EU approves Zejula as a first-line monotherapy maintenance treatment in advanced ovarian cancer

pharmafile | October 30, 2020 | News story | Medical Communications  

The European Commission has approved GlaxoSmithKline’s Zeljula as a first line monotherapy maintenance treatment for adult patients with ovarian cancer who are in complete or partial response after receiving platinum-based chemotherapy. 

The approval makes the drug the only polymerase inhibitor approved in the European Union for use as a monotherapy for patients with advanced ovarian cancer, regardless of their biomarker status.

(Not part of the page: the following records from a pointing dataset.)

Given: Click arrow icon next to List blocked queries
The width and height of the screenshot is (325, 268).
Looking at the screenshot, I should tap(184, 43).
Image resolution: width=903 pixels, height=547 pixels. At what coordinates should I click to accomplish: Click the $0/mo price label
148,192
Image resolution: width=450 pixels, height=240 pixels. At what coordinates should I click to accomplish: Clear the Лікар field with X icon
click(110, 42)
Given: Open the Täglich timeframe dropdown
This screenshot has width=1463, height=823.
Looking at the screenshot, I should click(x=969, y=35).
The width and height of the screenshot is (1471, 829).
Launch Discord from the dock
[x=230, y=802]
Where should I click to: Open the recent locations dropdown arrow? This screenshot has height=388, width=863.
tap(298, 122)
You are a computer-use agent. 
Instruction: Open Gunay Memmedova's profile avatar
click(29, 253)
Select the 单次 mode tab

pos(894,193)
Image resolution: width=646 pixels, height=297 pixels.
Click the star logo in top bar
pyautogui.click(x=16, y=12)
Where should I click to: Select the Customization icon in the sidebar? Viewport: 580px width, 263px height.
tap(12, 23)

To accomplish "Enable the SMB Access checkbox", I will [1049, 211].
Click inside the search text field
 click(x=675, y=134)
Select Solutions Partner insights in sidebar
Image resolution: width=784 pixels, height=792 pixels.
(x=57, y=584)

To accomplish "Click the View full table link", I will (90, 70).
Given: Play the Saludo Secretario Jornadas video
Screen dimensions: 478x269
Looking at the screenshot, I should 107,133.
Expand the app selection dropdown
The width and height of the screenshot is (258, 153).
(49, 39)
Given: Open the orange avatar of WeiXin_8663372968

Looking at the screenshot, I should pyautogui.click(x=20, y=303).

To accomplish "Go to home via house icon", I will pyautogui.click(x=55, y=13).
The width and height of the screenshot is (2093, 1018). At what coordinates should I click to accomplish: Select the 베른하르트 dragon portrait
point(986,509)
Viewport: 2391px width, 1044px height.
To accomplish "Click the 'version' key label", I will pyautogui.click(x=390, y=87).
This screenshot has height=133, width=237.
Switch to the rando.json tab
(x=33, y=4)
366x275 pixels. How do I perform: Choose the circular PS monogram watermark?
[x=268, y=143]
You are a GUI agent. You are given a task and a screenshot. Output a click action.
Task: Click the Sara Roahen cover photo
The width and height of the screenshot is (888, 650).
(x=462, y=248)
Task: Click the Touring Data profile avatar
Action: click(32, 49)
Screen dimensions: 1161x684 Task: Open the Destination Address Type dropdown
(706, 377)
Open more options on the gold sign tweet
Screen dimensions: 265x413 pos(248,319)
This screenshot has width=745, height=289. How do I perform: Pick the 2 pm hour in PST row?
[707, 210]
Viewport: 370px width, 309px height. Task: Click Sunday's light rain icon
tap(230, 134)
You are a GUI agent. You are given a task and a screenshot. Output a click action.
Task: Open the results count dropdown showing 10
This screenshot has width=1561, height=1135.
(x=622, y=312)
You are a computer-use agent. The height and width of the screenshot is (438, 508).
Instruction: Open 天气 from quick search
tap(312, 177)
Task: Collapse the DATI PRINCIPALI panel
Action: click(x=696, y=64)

This follows the FDA granting a New Drug Application for Zeljula in April for the same indication. This was supported by data from the Phase 3 PRIMA study that showed the meaningful progression-free survival benefit of Zejula in the first-line maintenance setting. This was carried out on patients with newly diagnosed advanced ovarian cancer who responded to first-line treatment with platinum-based chemotherapy.

Dr Antonio Gonzalez-Martin, Co-Director, Department of Medical Oncology, Clinica Universidad de Navarra and Primary Investigator for PRIMA, said: “Until now, only women with BRC-mutant (BRCAm) ovarian cancer, representing just 20% of patients with advanced ovarian cancer, were eligible to be treated with a PARP inhibitor as monotherapy in the first-line maintenance setting. Expanding the potential use of Zejula, regardless of biomarker status, is an important step forward in treating this challenging cancer.” 

Zeljula’s safteu profile in the PRIMA study was consistent with the previously observed clinical safety profile. 

“Having a new first-line maintenance option for patients with platinum-responsive advanced ovarian cancer in Europe — regardless of BRCA mutation status — speaks to the important role of PARP inhibitors in the fight against ovarian cancer,” explained Clara MacKay, Chief Executive Officer of the World Ovarian Cancer Coalition. “We are especially delighted that today’s approval means that more women in Europe who are diagnosed with ovarian cancer will have this new treatment option. We appreciate the commitment and scientific leadership required to develop innovative new therapies that address unmet needs in women’s cancer.”

In Europe, ovarian cancer is the sixth deadliest cancer among women, with more than 65,000 being diagnosed each year. 85% of patients will see the disease return at some point.